**TRY IT**:
For the entries that follow, state how many lines include the word "agent", giving the number and nothing else.

**SOURCE INFORMATION**:
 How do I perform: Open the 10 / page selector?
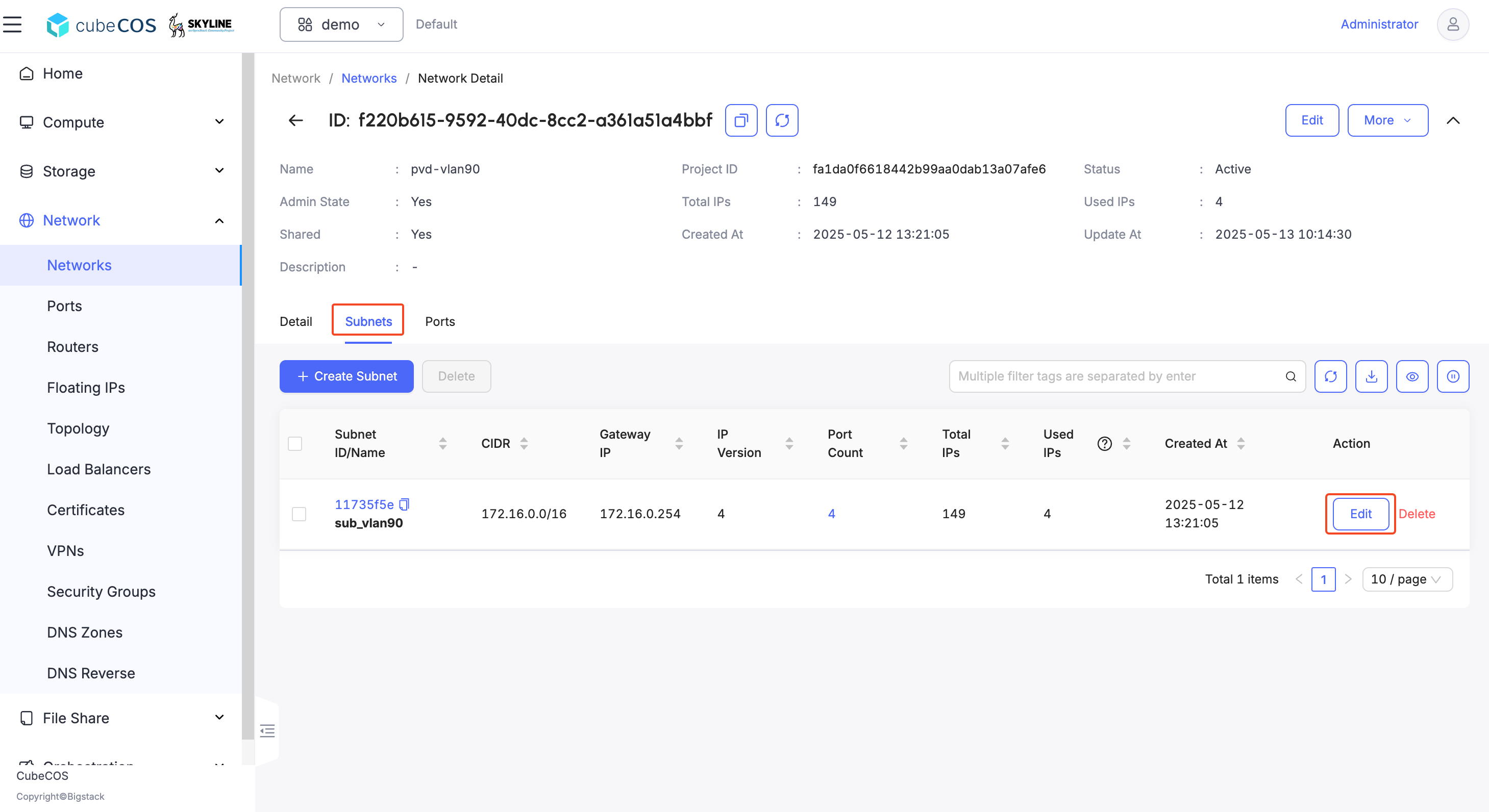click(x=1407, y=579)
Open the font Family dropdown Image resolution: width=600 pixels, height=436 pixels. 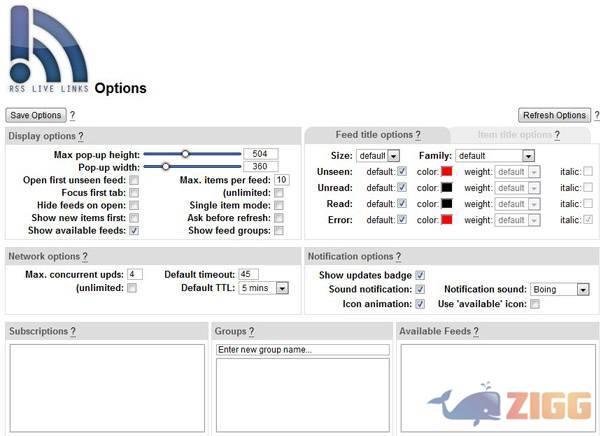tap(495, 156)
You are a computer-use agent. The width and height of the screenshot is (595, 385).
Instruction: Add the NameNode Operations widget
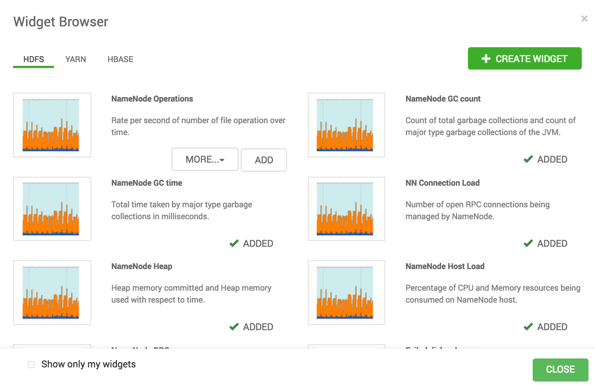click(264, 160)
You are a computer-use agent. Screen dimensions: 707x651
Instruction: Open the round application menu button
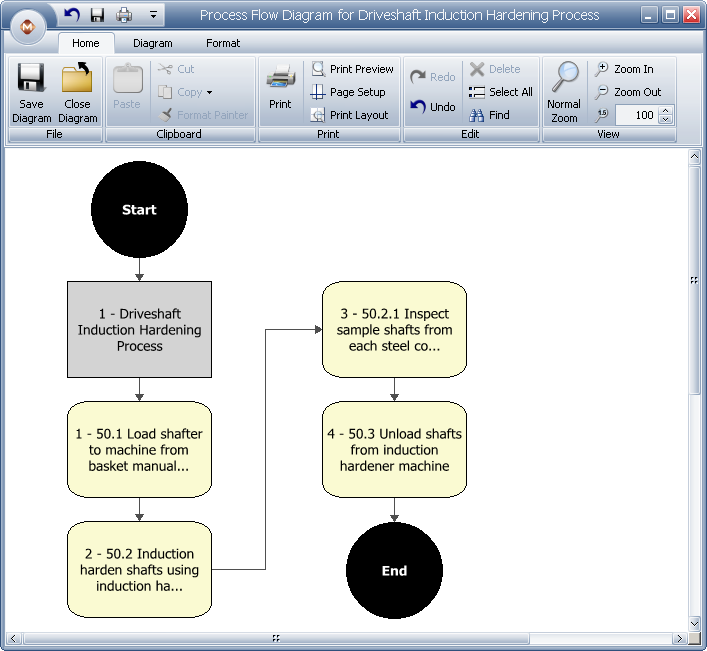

**RESPONSE TO THE EXERCISE**:
2